“But what a blow it must have been to him to find himself swamped by a sea of indifference!” I said—"not a soul to share his views!"

“It is that sort of thing that makes the South a jest to me,” continued Franklin. “I can’t stand it.”

His face was quite sour, much more so than I had seen it on any other occasion on this tour.

“Oh, well,” I said, “those things adjust themselves in the long run. Frank is dead, but who knows, lynching may be killed by this act. The whole North and West is grieved by this. They will take it out of the South in contempt and money. Brutality must pay for itself like a stone flung in the water, if no more than by rings of water. The South cannot go on forever doing this sort of thing.”

After we had raged sufficiently we rode on, for by now Speed had finished his lunch. Here, following that lake road I have mentioned, we were in an ideal realm for a time again, free of all the dreary monotony of the land farther south. The sun shone, the wind blew, and we forgot all about Frank and careened along the shore looking at the tumbling waves. Once we climbed down a steep bank and stood on the shore, expatiating on how fine it all was. Another time we got off to pick a few apples ready to our hand. There were many detours and we passed a fair sized town called Huron, basking in a blaze of afternoon light, but for once not stopping because it lay a little to the right of our road to Sandusky. In another hour we were entering the latter place, a clean, smooth paved city of brick and frame cottages, with women reading or sewing on doorsteps and porches, and a sense of American solidarity and belief in all the virtues hovering over it all.

CEDAR POINT, LAKE ERIE
A Norse Sky

I never knew until I reached there and beheld it with my own eyes that Sandusky has near it one of the finest fresh water beaches in the world—and I have seen beaches and beaches and beaches, from those at Monte Carlo, Nice and Mentone to those that lie between Portland, Maine, and New Brunswick, Georgia. It is called Cedar Point, and is not much more than twenty minutes from the pier at the foot of Columbus Avenue, in the heart of the city—if you go by boat. They have not been enterprising enough as yet to provide a ferry for automobiles. Once you get there by a very roundabout trip of twelve miles, you can ride for seven miles along a cement road which parallels exactly the white sand of the beach and allows you to enjoy the cool lake winds and even the spray of the waves when the wind is high. It is backed by marsh land, some of which has been drained and is now offered as an ideal and exclusive residence park.

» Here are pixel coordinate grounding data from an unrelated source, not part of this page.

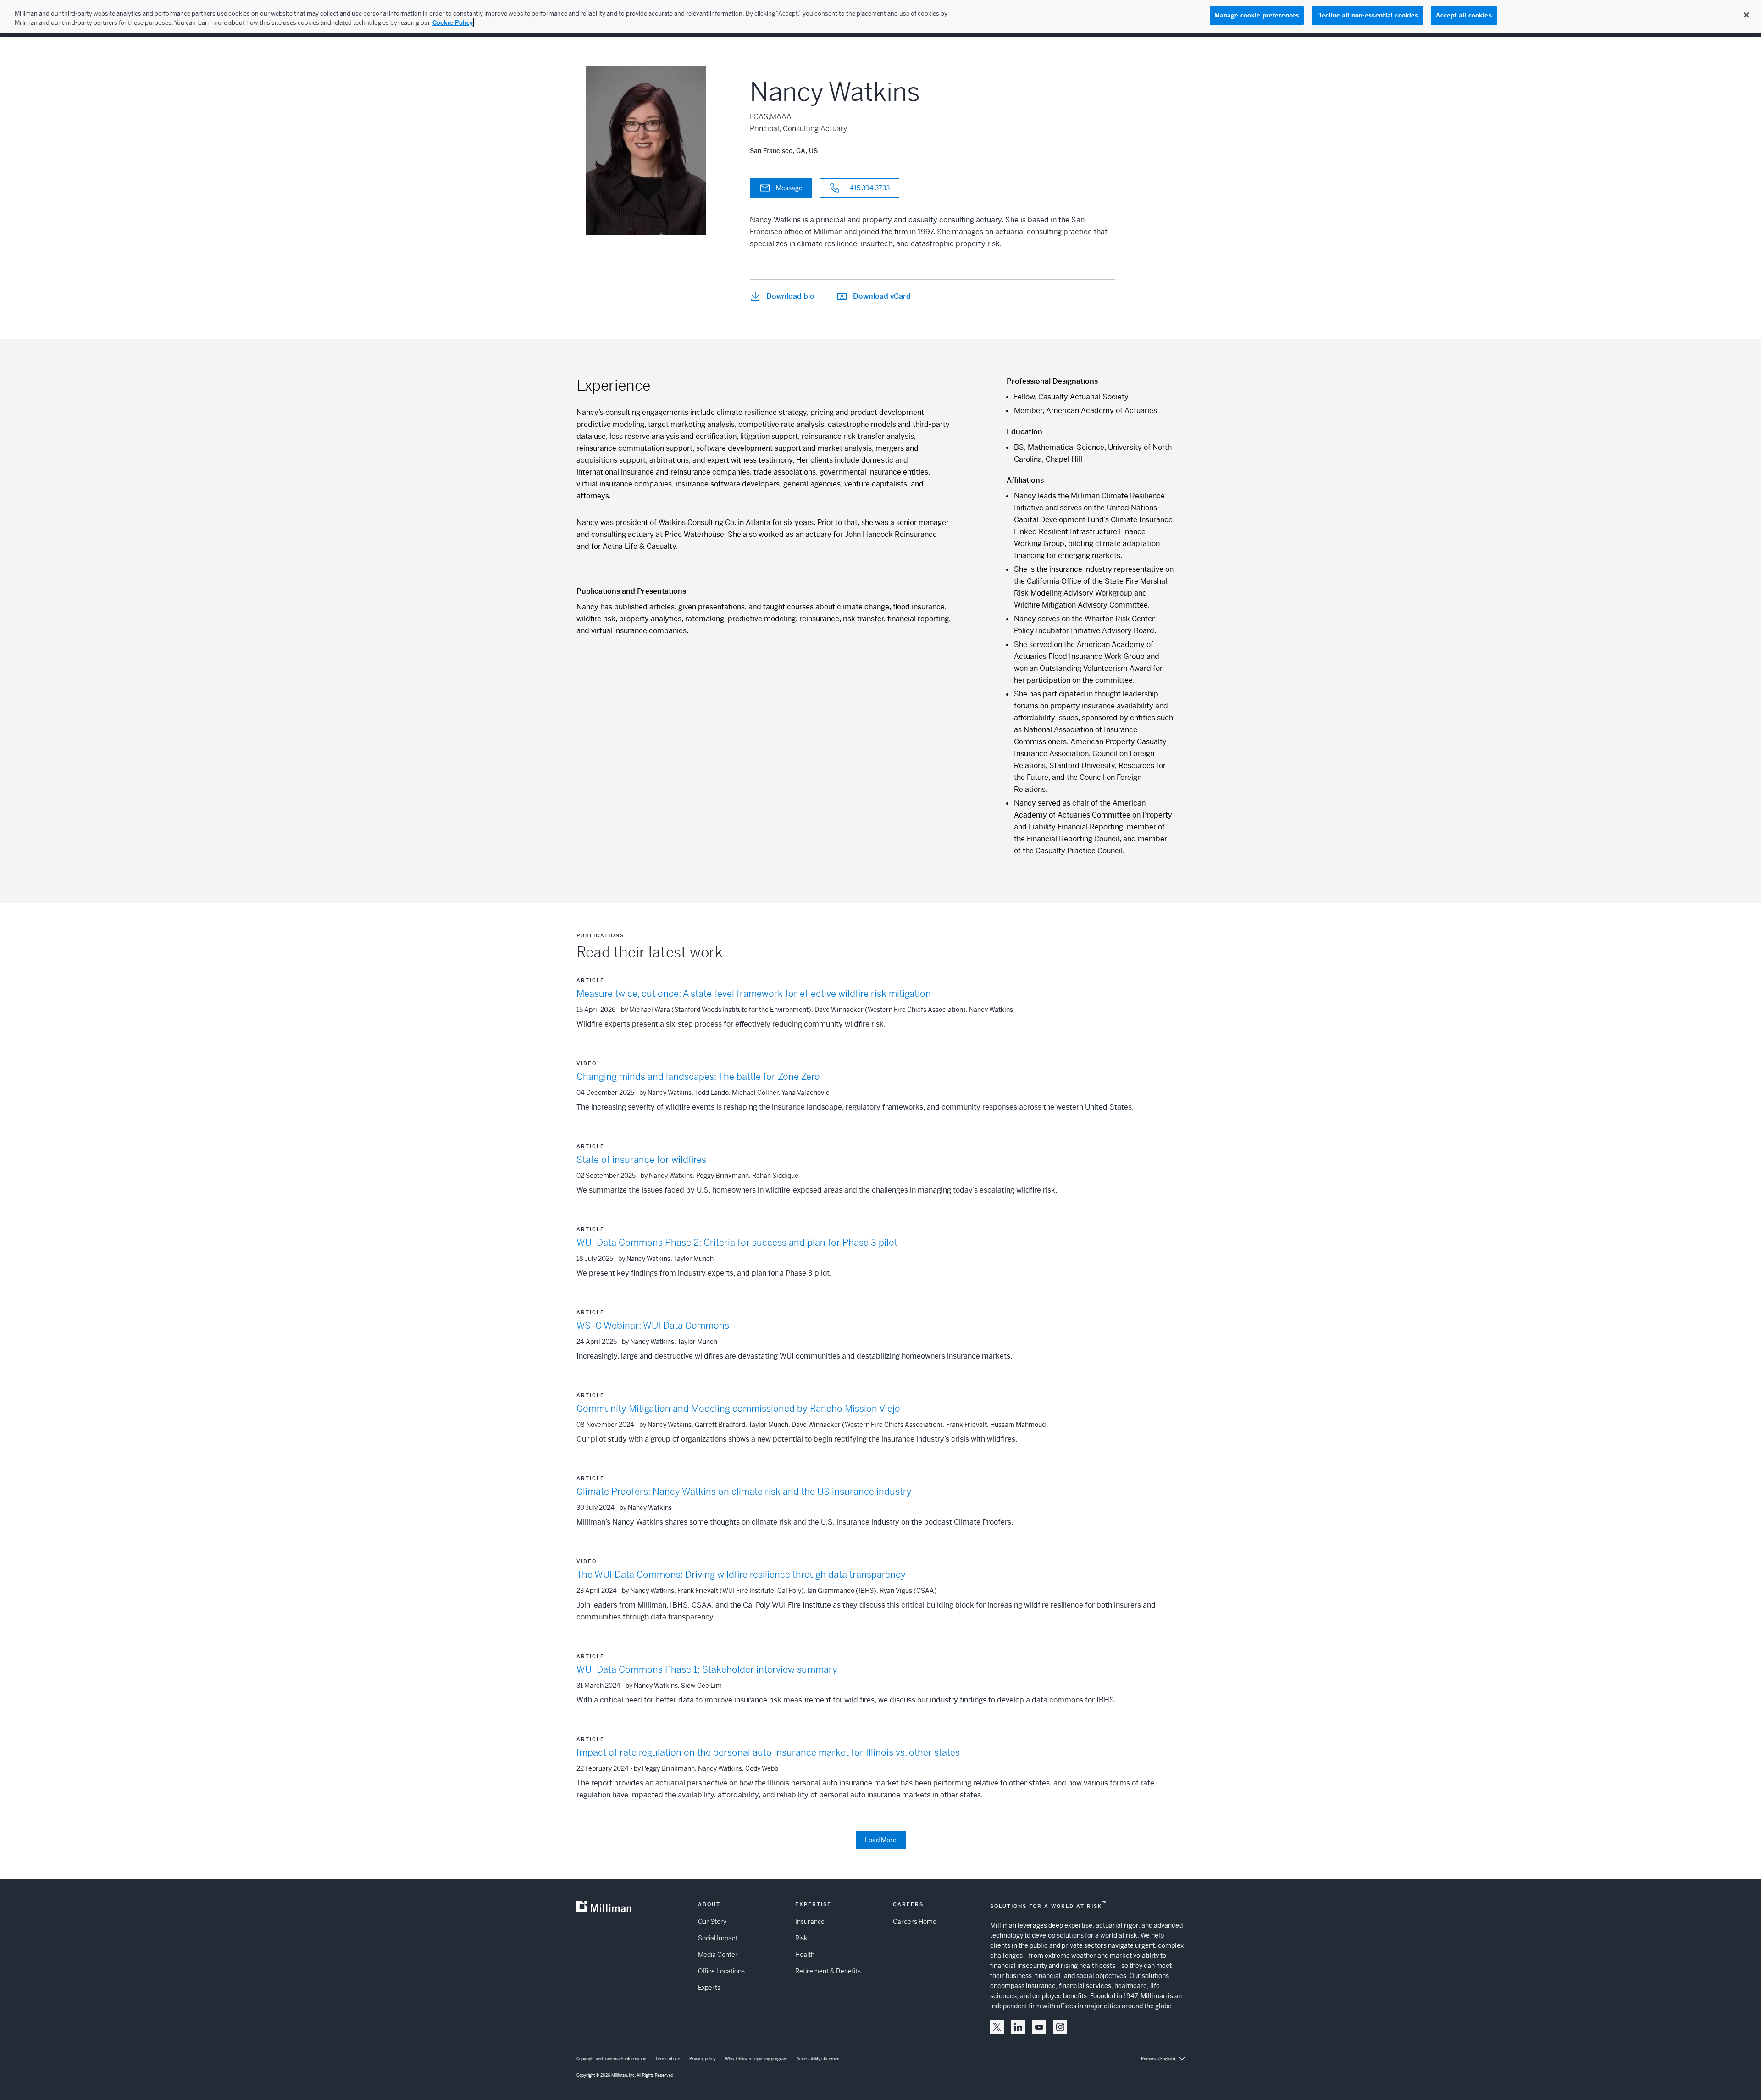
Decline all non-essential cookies (1367, 15)
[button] (997, 2027)
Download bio (790, 296)
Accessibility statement (819, 2058)
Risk (801, 1938)
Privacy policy (702, 2058)
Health (804, 1955)
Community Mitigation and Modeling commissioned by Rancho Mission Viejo (738, 1409)
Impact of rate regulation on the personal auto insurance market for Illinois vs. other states (768, 1752)
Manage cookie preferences (1256, 15)
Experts (709, 1988)
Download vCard (882, 296)
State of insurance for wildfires (641, 1160)
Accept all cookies (1463, 15)
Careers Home (914, 1922)
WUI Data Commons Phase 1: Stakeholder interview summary (706, 1669)
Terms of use (667, 2058)
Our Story (712, 1922)
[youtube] (1039, 2027)
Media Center (718, 1955)
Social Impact (717, 1938)
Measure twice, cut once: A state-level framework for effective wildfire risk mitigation (753, 994)
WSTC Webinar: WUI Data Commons (652, 1326)
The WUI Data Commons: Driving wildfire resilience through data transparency (741, 1575)
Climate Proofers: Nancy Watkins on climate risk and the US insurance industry (744, 1492)
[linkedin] (1018, 2027)
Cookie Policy (452, 23)
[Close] (1746, 15)
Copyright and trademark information (611, 2058)
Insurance (810, 1922)
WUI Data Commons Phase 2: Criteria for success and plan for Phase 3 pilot (736, 1243)
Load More (881, 1840)
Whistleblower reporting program (756, 2058)
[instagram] (1060, 2027)
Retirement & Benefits (828, 1971)
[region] (880, 16)
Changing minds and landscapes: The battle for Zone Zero (698, 1077)
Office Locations (721, 1971)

But the trip was worth the long twelve miles—splendidly worth it—once we had made up our minds to return there,—for coming we had passed it without knowing it. What induced us to go was a number of picture cards we saw in the principal department store here, showing Cedar Point Beach in a storm, Cedar Point Beach crowded with thousands of bathers, Cedar Point Beach Pier accommodating three or four steamers at once, and so forth, all very gay and summery and all seeming to indicate a world of Monte Carloesque proportions.

As a matter of fact, it was nothing like Monte Carlo or any other beach, except for its physical beauty as a sea beach, for how could a watering place on a lake in Ohio have any of the features of a cosmopolitan ocean resort? In spite of the fact that it boasted two very large hotels, a literally enormous casino and bathing pavilion, and various forms of amusement pavilions, it was without the privilege of selling a drop of intoxicants, and its patrons, to the number of thousands, were anything but smart—just plain, Middle West family people.